Biblische Namen, das heisst vor allem Namen der universell verehrten Heiligen, treten in Massen an die Stelle der plötzlich aus den Dokumenten verschwindenden germanischen und lateinischen Eigennamen. Johannes, Petrus, Andreas, Stephanus werden nun in Italien, Frankreich, Deutschland zu den hĂ€ufigsten Namen ĂŒberhaupt. Die lokalen Namenlandschaften gehen immer mehr auf in einer europĂ€ischen Namenlandschaft.

Auch in RÀtien wurde der Anteil der biblischen Namen im Verlauf des Mittelalters sehr bedeutend. Namentlich Johannes, Petrus, MatthÀus, Thomas, BartholomÀus, Barbara, Nikolaus, Katharina werden sehr beliebt. Man muss diese Entwicklung in Zusammenhang mit anderen Strömungen der Zeit sehen, mit der Ausbreitung neuer Heiligenkulte, mit der Konzentration auf wenige Dutzend religiöser und weltlicher Leitnamen, die im Grunde nichts mehr mit der Tradition zu tun hatten.

Was die Entwicklung hier im einzelnen betrifft, ist freilich auf eine empfindliche InformationslĂŒcke hinzuweisen: eigentlich wissen wir in den entscheidenden Jahrhunderten des Hochmittelalters nur ĂŒber die Namen der Bischöfe lĂŒckenlos Bescheid, denn fĂŒr die Nichtkleriker lassen uns die sehr spĂ€rlich fliessenden Dokumente jener Zeit fast vollstĂ€ndig im Stich. Immerhin scheint es, dass die neue Namenmode zuerst in den unteren sozialen Schichten zum Durchbruch kam; der Adel verhielt sich ihr gegenĂŒber zunĂ€chst ablehnend, da sie ein Demutsideal verkörperte, das seinem WeltverstĂ€ndnis eher fremd war.

Von den biblischen Namen ist der Schritt nicht gross hinĂŒber zu den Heiligennamen des Hochmittelalters.
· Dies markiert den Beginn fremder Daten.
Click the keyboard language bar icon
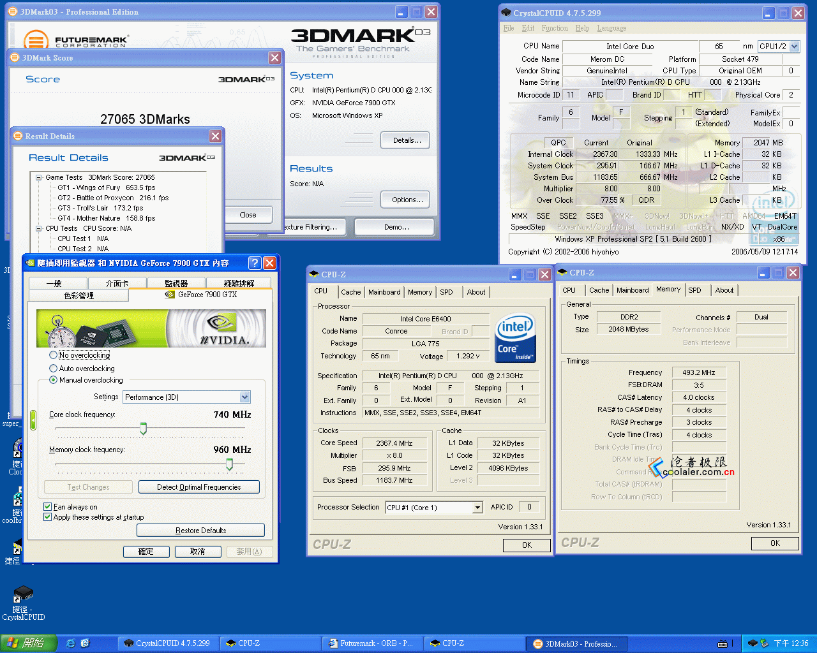This screenshot has height=653, width=817. [x=723, y=643]
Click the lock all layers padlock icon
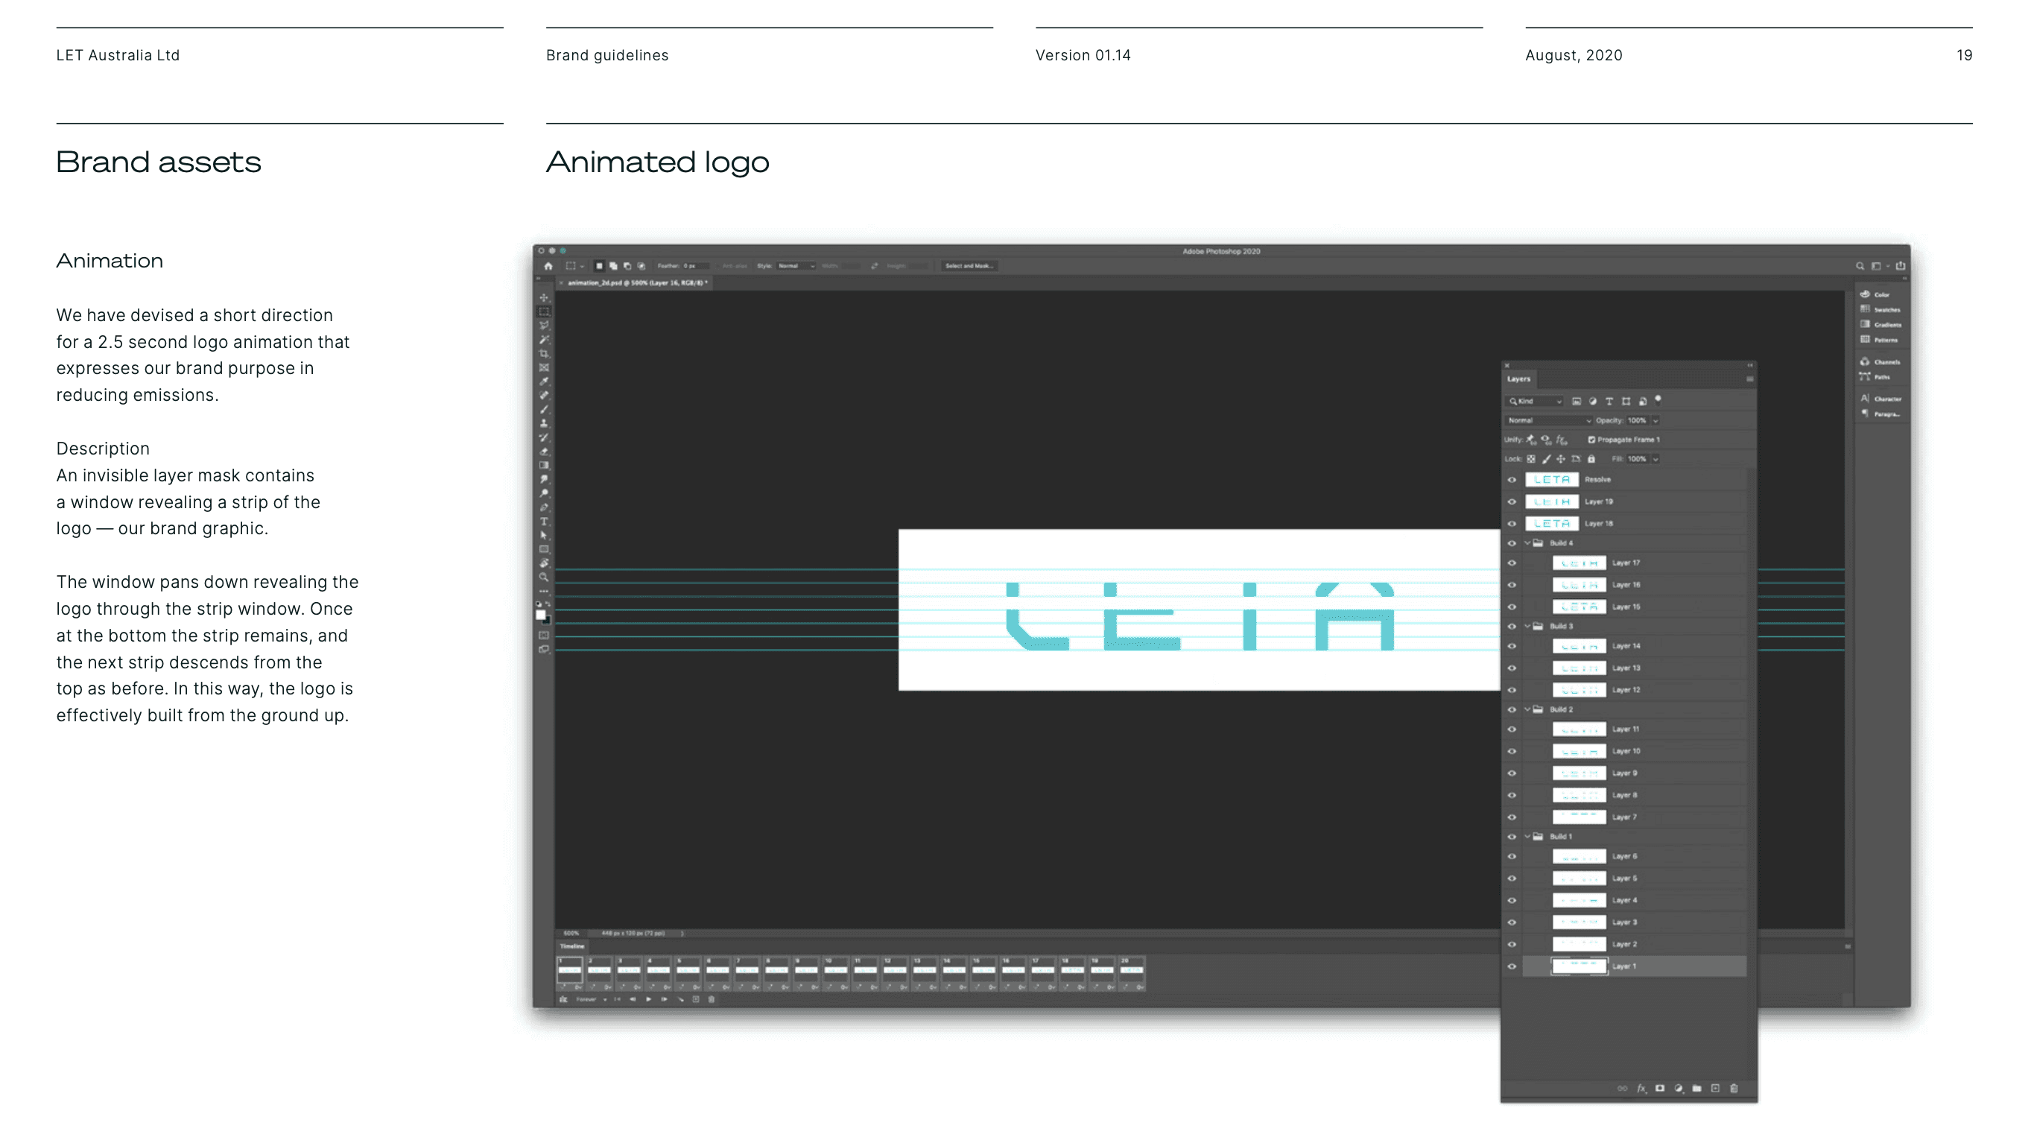This screenshot has height=1143, width=2031. coord(1591,459)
Wir haben fĂŒr RĂ€tien zu unterscheiden zwischen 1. einer geschlossenen spĂ€tantik-frĂŒhmittelalterlichen Namenschicht, die in dieser Form in den NachbarlĂ€ndern lĂ€ngst untergegangen war und die nicht auf die Heiligenverehrung zurĂŒckging, und 2. jener Gruppe von Namen, welche aus dem Heiligenkult vor allem des Hochmittelalters hervorgegangen war und welche in zahlreichen volkstĂŒmlichen Patrozinien (also in den Namen von Kirchenpatronen) weiterlebten.
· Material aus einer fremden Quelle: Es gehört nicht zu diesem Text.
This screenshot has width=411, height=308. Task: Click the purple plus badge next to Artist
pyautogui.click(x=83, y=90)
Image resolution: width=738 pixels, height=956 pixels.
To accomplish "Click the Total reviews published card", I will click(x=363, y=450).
Der Reliquienkult, der seit dem 5. Jh. aufgekommen war, trug massgeblich bei zur mittelalterlichen Heiligenverehrung und damit zur Verbreitung der Kulte und Namen einzelner Heiliger, Apostel, MĂ€rtyrer und Bekenner. Die Errichtung der vielen hoch- und spĂ€tmittelalterlichen Kirchenpatrozinien und damit in Zusammenhang die Entstehung spezifischer regionaler Namentraditionen ist nach Konrad Huber (RN 3, 333) wohl in erster Linie auf Reliquienvergabungen und Reliquienhandel zurĂŒckzufĂŒhren. Dabei war die «Fruchtbarkeit» der einzelnen Heiligennamen fĂŒr die Bildung von Familiennamen ganz unterschiedlich. Hiezu ein Beispiel:

GraubĂŒnden zĂ€hlt etwa 350 vorreformatorische Kirchen, in denen 96 verschiedene Kirchenpatrone verehrt werden. Nicht alle diese Heiligen waren in gleichem Masse namenbildend. Allein von Johannes sind 164 formal verschiedene Familiennamen abgeleitet, von Antonius deren 64, wĂ€hrend umgekehrt nur ein einziges Johannes-Patrozinium und kein einziges Antonius-Patrozinium vor dem Jahr 1000 nachgewiesen ist. Anderseits gibt es eine ganze Reihe von Kirchenpatronen, die ĂŒberhaupt keinem der heutigen Familiennamen zu Gevatter gestanden haben; so etwa Maria, Brigitta, Gallus.

Wesentlicher als die etwas entrĂŒckten Kirchenpatrone waren fĂŒr die Ausbildung von Familiennamen die Altarheiligen, denn sie traten dem GlĂ€ubigen bildhafter entgegen, waren populĂ€rer, vertrauter, sie trugen menschliche ZĂŒge und kamen der Volksfrömmigkeit besonders entgegen.